SOURCE TEXT:
[start]

2. The method of claim 1, wherein portions of said upstream portions between said bends and said oxidant oulet port define respective mixing chambers for pre-mixing said first oxidant with said second oxidant when said first oxidant is supplied to said lances at the same time second oxidant is supplied to said spaces.

3. The method of claim 1, wherein the oxidant passageways are positioned above the fuel passageways in the refractory block.

4. The method of claim 1, whereby said oxidant supply system further comprises means controlling the flow rate into said oxidant passageway of at least one of said first and second oxidants.

5. The method of claim 1, wherein the or each said fuel passageway comprises a fuel injector nozzle having a clearance surrounding it, and wherein means are provided which bleed a portion of oxidant from said oxidant supply system into said clearance of said fuel passageway, said oxidant bleed means being configured to feed its bled-off oxidant in the form of a shield surrounding the outside of said fuel injector nozzle.

6. The method of claim 5, wherein said oxidant bleed means comprises a first connexion between the inner oxidant supply means and said clearance of said fuel passageway which bleeds a portion of the first oxidant into said clearance of said fuel passageway when said oxidant supply system supplies first oxidant to the outlet port of said at least one oxidant passageway and whereby said oxidant bleed means further comprises a second connexion between the outer oxidant supply means and said clearance of said fuel passageway which bleeds a portion of the second oxidant into said clearance of said fuel passageway when said oxidant supply system supplies second oxidant to the outlet port of said at least one oxidant passageway.

7. The method of claim 1, wherein said fuel comprises a hydrocarbon fuel comprising natural gas or heavy fuel oil or pulverized solid hydrocarbon fuel.

8. The method of claim 1, wherein heat from the combustion is used in a melting process or melting furnace.

9. The method of claim 1, wherein heat from the combustion is used to preheat a ladle.

[end]

REQUESTS:
1. From the patent claims, list every kind of hydrocarbon fuel named as a possible fuel.
2. Reproduce everything in the patent claims from "7. The method" down to "solid hydrocarbon fuel.".

Recorded data:
[start]

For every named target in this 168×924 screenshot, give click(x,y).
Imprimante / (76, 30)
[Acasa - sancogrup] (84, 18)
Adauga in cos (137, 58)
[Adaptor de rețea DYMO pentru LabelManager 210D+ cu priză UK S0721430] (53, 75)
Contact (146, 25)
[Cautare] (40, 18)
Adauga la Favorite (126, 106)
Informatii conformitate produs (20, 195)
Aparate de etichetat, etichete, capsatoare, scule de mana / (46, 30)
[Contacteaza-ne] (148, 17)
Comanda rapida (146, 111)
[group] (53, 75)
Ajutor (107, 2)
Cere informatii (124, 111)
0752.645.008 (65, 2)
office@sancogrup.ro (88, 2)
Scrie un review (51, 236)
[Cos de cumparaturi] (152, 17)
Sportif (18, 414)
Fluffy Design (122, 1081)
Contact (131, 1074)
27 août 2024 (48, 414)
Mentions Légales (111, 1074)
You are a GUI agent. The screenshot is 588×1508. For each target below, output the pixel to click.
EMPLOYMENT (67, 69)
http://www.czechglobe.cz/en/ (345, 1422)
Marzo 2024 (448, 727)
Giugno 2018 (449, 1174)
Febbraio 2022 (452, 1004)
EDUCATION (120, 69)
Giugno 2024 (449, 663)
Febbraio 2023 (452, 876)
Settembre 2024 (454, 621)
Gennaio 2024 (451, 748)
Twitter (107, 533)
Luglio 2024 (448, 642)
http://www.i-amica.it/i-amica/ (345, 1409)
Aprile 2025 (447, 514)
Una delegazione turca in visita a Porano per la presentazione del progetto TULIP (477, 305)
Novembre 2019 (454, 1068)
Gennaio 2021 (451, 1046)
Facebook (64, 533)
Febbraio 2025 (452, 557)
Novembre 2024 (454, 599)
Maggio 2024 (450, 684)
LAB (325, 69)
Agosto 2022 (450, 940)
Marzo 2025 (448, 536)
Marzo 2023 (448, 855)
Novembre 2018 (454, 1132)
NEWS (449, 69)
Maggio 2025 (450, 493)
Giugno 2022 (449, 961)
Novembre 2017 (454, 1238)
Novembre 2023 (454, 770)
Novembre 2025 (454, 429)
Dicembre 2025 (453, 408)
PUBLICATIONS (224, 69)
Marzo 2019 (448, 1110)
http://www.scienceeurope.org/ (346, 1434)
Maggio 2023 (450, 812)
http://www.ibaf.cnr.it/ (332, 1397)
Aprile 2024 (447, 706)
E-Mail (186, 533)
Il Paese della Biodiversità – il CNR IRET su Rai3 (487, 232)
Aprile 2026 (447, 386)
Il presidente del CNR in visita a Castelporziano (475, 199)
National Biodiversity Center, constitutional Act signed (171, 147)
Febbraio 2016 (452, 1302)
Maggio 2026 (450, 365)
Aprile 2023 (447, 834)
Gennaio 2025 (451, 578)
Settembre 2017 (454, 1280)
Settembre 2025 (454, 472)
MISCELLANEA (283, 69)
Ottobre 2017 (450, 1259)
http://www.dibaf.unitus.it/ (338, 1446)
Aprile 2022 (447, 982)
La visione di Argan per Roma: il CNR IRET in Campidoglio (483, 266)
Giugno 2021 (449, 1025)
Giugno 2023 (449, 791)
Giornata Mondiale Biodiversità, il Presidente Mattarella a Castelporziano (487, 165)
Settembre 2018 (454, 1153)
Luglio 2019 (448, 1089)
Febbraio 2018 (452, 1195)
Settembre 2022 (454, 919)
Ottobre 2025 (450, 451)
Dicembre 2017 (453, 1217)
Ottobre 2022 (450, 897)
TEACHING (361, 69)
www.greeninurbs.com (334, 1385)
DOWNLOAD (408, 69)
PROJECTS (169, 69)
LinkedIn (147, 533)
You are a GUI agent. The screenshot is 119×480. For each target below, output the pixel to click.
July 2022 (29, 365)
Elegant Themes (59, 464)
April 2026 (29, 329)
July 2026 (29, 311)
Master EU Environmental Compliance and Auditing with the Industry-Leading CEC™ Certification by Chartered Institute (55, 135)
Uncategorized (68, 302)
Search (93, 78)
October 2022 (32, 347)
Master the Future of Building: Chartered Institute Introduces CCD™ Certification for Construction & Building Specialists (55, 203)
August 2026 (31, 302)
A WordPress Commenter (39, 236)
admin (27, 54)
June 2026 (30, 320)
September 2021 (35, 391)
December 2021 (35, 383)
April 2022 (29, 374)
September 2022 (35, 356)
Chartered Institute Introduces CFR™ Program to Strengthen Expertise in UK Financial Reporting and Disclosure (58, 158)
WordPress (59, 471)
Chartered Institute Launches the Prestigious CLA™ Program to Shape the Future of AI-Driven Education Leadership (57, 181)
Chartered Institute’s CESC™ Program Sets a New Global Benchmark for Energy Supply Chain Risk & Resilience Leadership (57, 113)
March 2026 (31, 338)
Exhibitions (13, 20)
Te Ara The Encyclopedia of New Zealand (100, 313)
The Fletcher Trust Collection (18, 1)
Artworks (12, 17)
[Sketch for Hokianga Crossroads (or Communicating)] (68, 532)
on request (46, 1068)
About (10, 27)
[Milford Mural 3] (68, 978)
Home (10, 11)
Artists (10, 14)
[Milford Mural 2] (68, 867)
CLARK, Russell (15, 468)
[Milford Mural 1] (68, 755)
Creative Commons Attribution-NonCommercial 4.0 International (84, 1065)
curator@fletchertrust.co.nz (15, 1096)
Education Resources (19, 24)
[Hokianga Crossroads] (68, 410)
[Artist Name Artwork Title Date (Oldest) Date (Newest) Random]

[end]

RESPONSES BY TASK:
1.
natural gas
heavy fuel oil
pulverized solid hydrocarbon fuel

2.
7. The method of claim 1, wherein said fuel comprises a hydrocarbon fuel comprising natural gas or heavy fuel oil or pulverized solid hydrocarbon fuel.